También en El sur (1984), último largometraje de ficción de Erice hasta hoy, se produce interacción que relaciona y comunica lo real con lo cinematográfico, esta vez mediante la figura de la vedette de los años 40 -que remite, en un avatar anterior de su vida, al pasado del personaje de zahorí encarnado por Antoniutti-, vedette cuya plasmación fílmica (a la vez facticia y ficticia) incide, no ya en paralelo sino en diagonal -primero desde un cartel, como en Les 400 coups de Truffaut, pero luego desde la pantalla, como en los fragmentos de falsas películas americanas dados por Chaplin en la secuencia del cine de Un rey en Nueva York- sobre la presente realidad efectiva, la cual, por lo demás, es objeto de un doble desgarramiento, tensada como está, por una parte, por la presencia de la actriz, nunca vista sino icónicamente, y, por otra, por el tiempo aparte del pasodoble: la confluencia de ambas tensiones en la secuencia del restaurante del hotel sellará la desaparición inminente del personaje de Antoniutti.
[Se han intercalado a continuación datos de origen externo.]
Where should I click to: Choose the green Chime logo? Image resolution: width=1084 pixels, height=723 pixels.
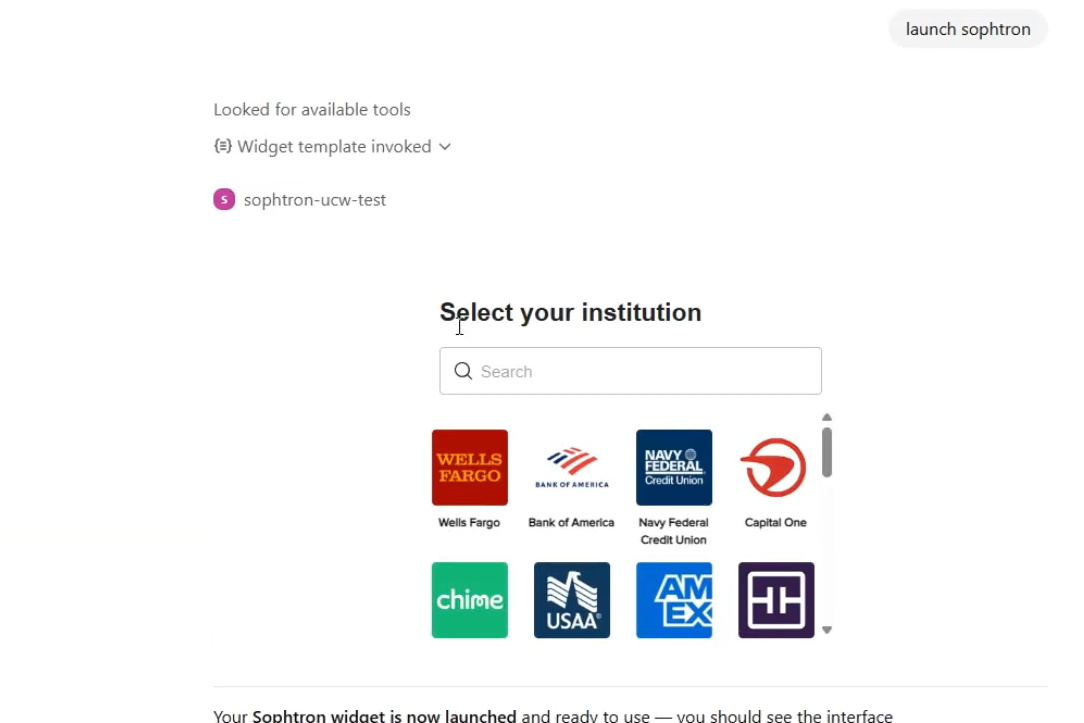click(x=469, y=600)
La decisión de atenerse durante el rodaje al orden en que aparecen las secuencias en la pantalla revela aquí todo su sentido, acorde con la profunda temporalidad del arte de Erice, y posibilita que la elipsis final del viaje al sur, pese a ser consecuencia inicialmente no prevista de las condiciones de la producción, se imponga como una solución del todo coherente. Por su alianza de rigor intelectual y analítico y de poderío poético -que da un resultado sorprendente: un cine tan elaborado como el de Eisenstein pero tan conmovedor como el de Nicholas Ray-, Erice constituye un caso singular, no ya en el cine actual, sino en la historia del cine. Muchos saben hacer películas; unos pocos, Erice entre ellos, hacen verdaderamente cine.